[2] On explique ce mouvement par un rayon de soleil qui, tombant sur son bras déshabillé, aurait fait dilater et jouer les os du coude.
Dans le cercueil tout proche est couché son père, Sethos Ier, qui régna moins longtemps et mourut beaucoup plus jeune que lui.—Or cette jeunesse se voit encore si bien sur les traits de la momie, empreints d'ailleurs de beauté persistante. Vraiment ce roi Sethos, on dirait la statue du Calme et de la Rêverie sereine; aucun effroi ne se dégage de ce mort aux longs yeux fermés, aux lèvres délicates, au menton noble et au profil pur; il est apaisant et agréable à regarder dormir, les mains croisées sur la poitrine. Et on ne s'explique pas d'ailleurs, en le voyant jeune, qu'il puisse avoir pour fils son voisin, le vieillard presque centenaire.
En passant, nous avons dévisagé quantité d'autres momies royales, tranquilles ou grimaçantes. Mais, pour finir, il en est une (troisième cercueil, là, dans la rangée d'en face), une certaine reine Nsitanébashrou, que j'aborde avec crainte, bien que, pour elle seule peut-être, j'aie souhaité faire cette ronde macabre.

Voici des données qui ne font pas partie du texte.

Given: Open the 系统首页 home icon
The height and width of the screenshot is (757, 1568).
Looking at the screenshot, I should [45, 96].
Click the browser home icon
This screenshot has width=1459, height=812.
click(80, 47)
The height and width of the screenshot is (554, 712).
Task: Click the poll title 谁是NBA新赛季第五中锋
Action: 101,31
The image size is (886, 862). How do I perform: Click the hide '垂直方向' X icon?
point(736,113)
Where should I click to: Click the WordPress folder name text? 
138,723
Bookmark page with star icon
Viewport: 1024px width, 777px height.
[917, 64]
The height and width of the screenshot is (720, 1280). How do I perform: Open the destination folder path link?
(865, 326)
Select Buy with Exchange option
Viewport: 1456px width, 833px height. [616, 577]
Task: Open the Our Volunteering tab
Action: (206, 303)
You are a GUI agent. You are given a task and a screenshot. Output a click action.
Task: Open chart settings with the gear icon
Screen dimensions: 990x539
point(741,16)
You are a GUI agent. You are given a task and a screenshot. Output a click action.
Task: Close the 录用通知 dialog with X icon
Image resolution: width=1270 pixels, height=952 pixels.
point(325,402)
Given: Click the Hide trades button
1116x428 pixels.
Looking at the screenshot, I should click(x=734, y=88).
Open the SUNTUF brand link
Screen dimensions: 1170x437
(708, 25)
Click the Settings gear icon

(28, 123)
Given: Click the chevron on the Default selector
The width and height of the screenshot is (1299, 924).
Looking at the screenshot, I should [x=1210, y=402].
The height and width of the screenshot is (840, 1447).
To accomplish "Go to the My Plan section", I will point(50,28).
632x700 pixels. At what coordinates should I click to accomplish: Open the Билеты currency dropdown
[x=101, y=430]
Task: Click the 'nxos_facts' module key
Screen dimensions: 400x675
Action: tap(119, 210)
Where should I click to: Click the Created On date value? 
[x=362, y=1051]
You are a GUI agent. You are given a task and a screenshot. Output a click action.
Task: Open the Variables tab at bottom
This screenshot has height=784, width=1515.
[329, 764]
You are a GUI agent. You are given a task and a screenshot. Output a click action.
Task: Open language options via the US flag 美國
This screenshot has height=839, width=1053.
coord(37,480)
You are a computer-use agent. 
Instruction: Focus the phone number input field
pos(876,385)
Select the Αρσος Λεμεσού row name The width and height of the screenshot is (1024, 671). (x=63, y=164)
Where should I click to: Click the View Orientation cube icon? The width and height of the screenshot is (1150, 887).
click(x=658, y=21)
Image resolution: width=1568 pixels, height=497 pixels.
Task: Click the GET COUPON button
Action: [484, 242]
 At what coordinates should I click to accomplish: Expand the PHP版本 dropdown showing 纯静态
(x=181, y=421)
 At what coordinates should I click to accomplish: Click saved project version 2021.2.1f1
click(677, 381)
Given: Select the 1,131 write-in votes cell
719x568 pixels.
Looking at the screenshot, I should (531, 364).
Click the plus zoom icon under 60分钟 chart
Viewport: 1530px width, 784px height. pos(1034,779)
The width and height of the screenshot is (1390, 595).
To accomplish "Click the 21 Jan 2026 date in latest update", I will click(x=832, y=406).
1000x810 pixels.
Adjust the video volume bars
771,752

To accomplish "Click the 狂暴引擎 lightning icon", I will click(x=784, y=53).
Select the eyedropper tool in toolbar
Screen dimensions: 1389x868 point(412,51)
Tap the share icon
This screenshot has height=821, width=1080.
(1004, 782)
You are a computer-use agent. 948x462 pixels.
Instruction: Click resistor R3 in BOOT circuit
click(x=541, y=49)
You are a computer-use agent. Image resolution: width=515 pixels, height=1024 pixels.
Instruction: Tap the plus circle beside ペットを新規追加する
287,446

Même en plein jour, elle arrive au maximum d'horreur que puisse jeter une figure de spectre; qu'est-ce que cela va être la nuit sous le vacillement de notre petite lanterne?…
La voilà donc, la vampiresse échevelée, bien à son poste, étendue, mais toujours comme prête à bondir, et du premier coup je croise le regard en coulisse de ses prunelles d'émail, qui brillent sous les paupières entr'ouvertes, aux cils à peine mangés. Oh! la terrifiante personne!… Non qu'elle soit laide; au contraire, on voit qu'elle était plutôt jolie et qu'elle fut momifiée jeune. Ce qu'elle a de particulier surtout, c'est son air déçu et furieux d'être morte… Les embaumeurs l'avaient du reste très pieusement fardée; mais le rose, sous l'action des sels de la peau, s'est décomposé par places pour donner des macules vertes. Ses épaules nues, le haut de ses bras hors des guenilles qui furent son linceul magnifique, simulent encore des rondeurs grasses, mais se sont tachés aussi de zébrures verdâtres ou noires comme on en voit sur les serpents. Certes aucun cadavre, ni ici ni ailleurs, n'a jamais gardé cette expression de vie intense, et d'ironique, d'implacable férocité; sa bouche est tordue par un petit rire de défi, ses narines se pincent comme feraient celles d'une goule pour flairer du sang, et ses yeux disent à qui s'approche: «Je suis couchée dans ma boîte, oui; mais tu verras tout à l'heure comme je saurai en sortir!»—Cela déroute de songer que la menace de ce regard terrible et ce semblant de fureur mal contenue duraient déjà depuis des siècles quand débuta notre ère, et duraient pour rien, dans les ténèbres secrètes d'un cercueil fermé, au fond d'un caveau sans porte.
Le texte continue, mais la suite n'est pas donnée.